I will not; I will proceed a little further. We had to ensure that we did not have different approaches and inconsistencies. We had to ensure that everyone was treated the same and fairly across the country. In 2010, 1.4 million people had spent most of the previous decade trapped on out-of-work benefits, so our mission was to renew the incentives to work and to remove barriers in people’s way and, in so doing that, transform the benefit system for those who were locked out of work but who wanted to work, so that, going forward, we could give them the best help to get them into work.

The latest employment figures nationally and in the north-east show that employment has increased by 1.75 million since the election, and by nearly 600,000 in the past year. In the north-east, it has increased by 32,000. There are a record 30.8 million people in work in the UK and 1.18 million in the north-east. Employment for women in the UK is at a record number of 14.4 million and rate of 68.1%. That has increased by 300,000 in the past year in the UK and in the north-east by 18,000.

Private sector employment has increased by nearly 640,000 in the past year—nearly 2.2 million since the election—and 60,000 in the north-east. We have done that as part of our transformation of the UK as a whole to get it back to working. There are various sources of extra support, such as the £310 million in the north-east for the regional growth fund. There are new and other companies expanding there, such as Siemens and Quorn. There is offshore development, and £20 million for research to create jobs and innovation. That shows that considerable infrastructure investment is going into the north-east.

Will the Minister please address the issues that we raised about why people are being sanctioned, and say what she will do about it?

Part of the picture—perhaps Opposition Members do not want to hear this—is about why welfare has been changing and what has been happening. How many people are sanctioned? We know that, per month for JSA, the figure is between 5% and 6%, and that for ESA the figure is less than 1%. In the past year, the number of people sanctioned actually decreased. The number of adverse decisions overturned on reconsideration is 12%, and the figure on appeal is 3%.

I thank the Minister for giving way. I repeat that we specifically asked her not to repeat the statistics that she used in previous debates, but to address the issues that we were raising. In these last two minutes, will she say what she will do to ensure both that our constituents are not treated in the ways shown in the examples we have given and that the sanctioning regime is fair? That is not how it is now.

I have been answering those points. Today’s statistics were specifically for the north-east. They show the help and support that we have given to individuals who would have been locked out of the workplace but who were given support to get into work. We have reduced the figures for worklessness and for children living in workless households; all of that is key.

On digital separation, the extra support needed there and how difficult that is for people, one of the key things is to help people who are digitally excluded to be able to use IT, because they will need that not only to claim benefits, but to get a job and a cheaper standard of living. We are providing extra support to enable people to claim benefits, and to benefit them later in life, once they have got a job.
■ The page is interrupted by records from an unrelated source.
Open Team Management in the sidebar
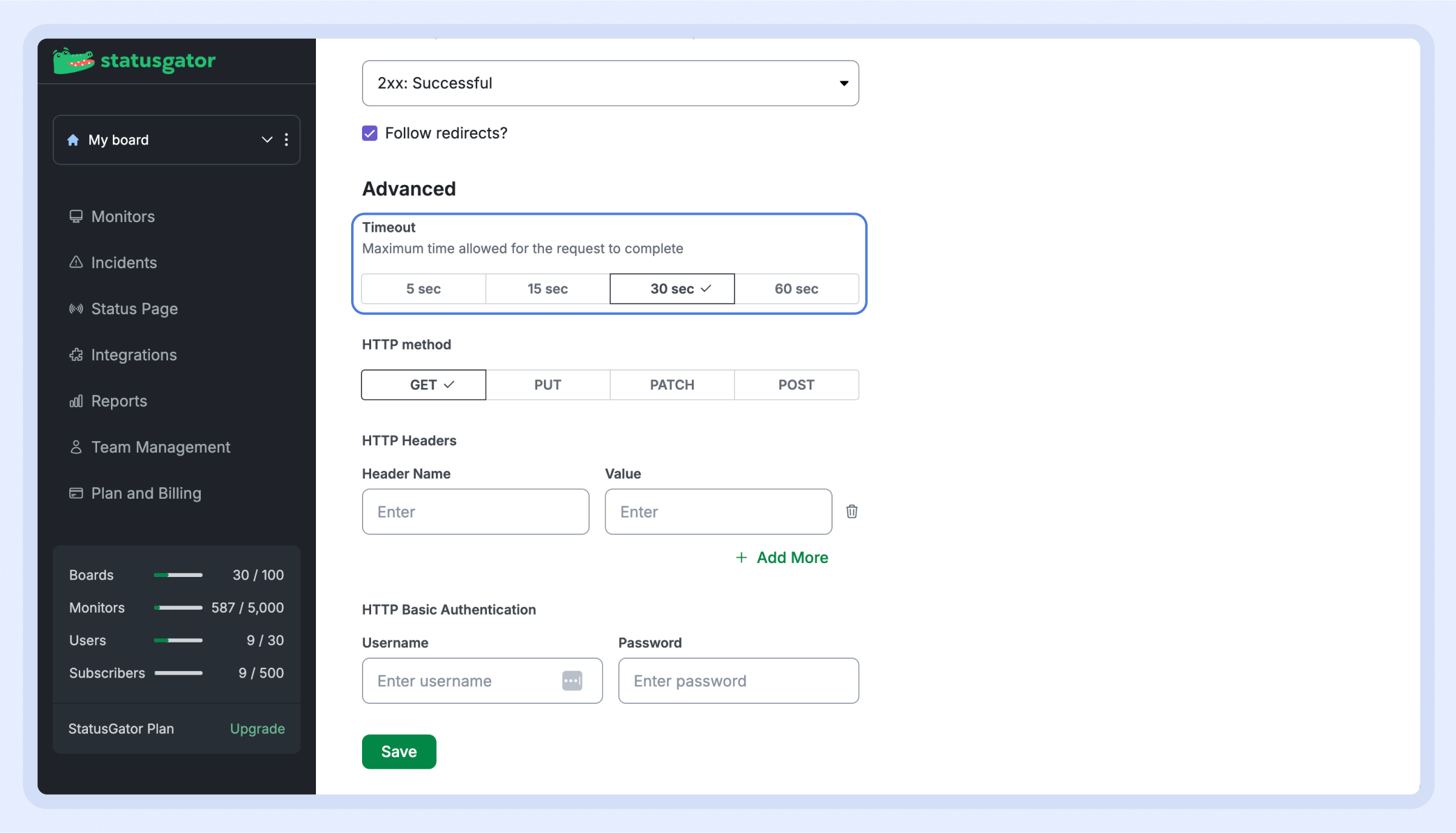 [160, 447]
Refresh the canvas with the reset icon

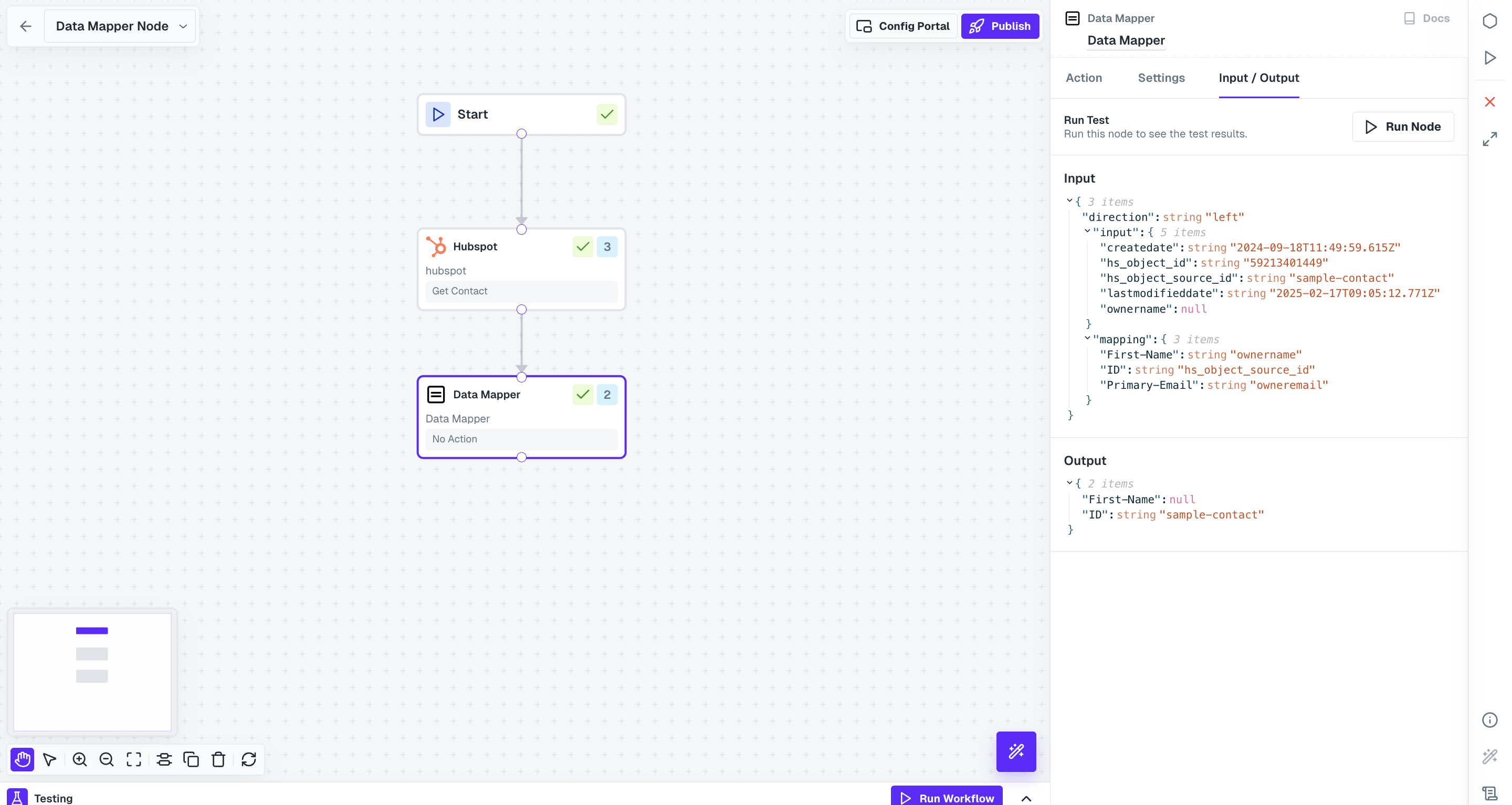point(249,759)
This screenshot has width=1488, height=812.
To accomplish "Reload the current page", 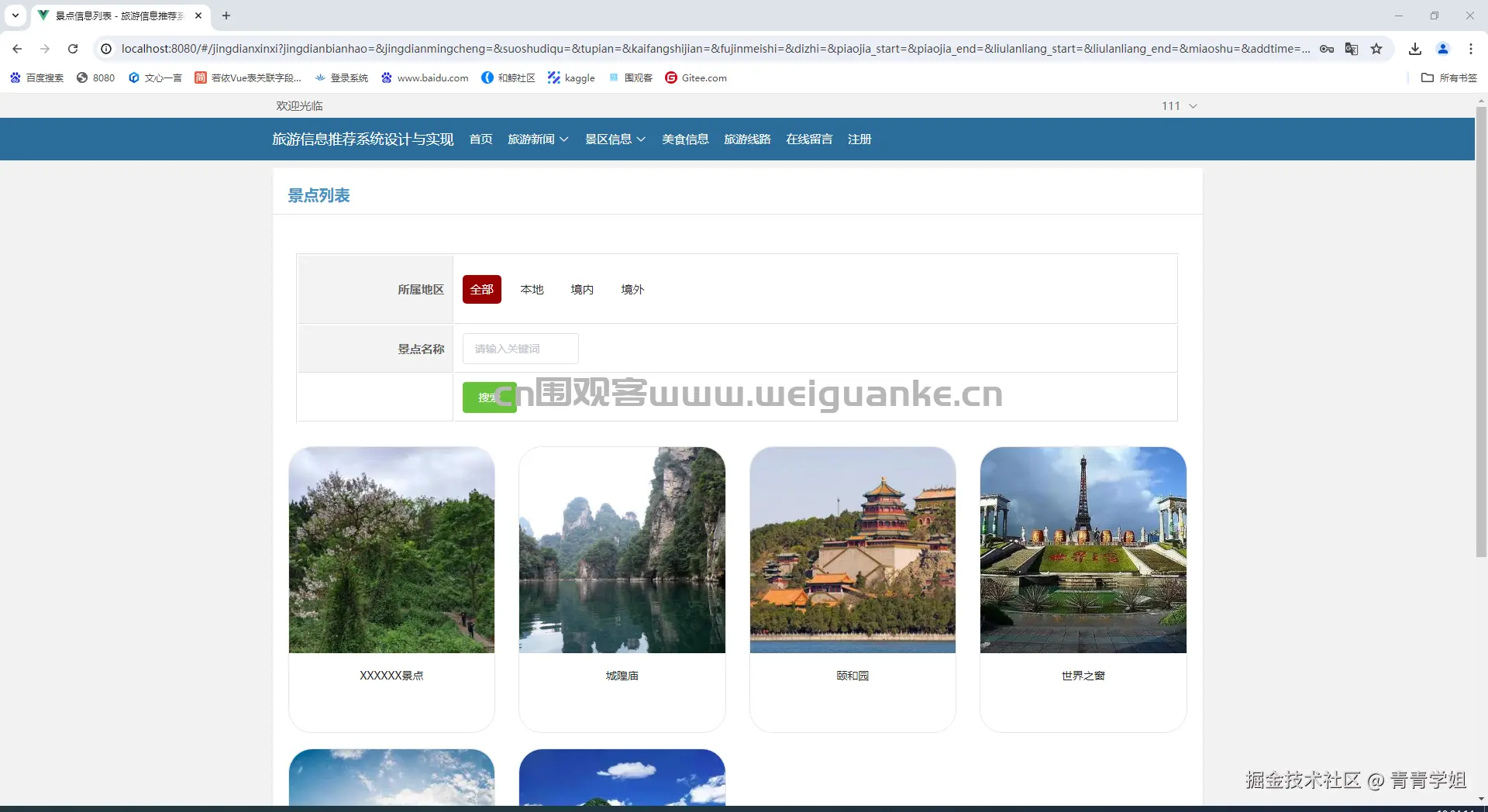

We have provided more support than ever before with training, extra help, work experience and sector-based academies. With that comes a greater commitment from the individual. We have ensured that that is totally personalised: when each person walks through the door, they will get an intense interview with their adviser on making a claim and giving a commitment. Everything that they want to do—their hopes, dreams, ambitions and where they would like to go—is written down and formulated, so that, between the two of them, they have a claimant commitment that they can work from. They get the best out of their time, and we understand what they need so that we can help them. It is a deal between two: those who need a job and those who are giving them the support. That is key: how do we best help that individual to get a job? How do we bring about a culture that is all about support to get people into a job?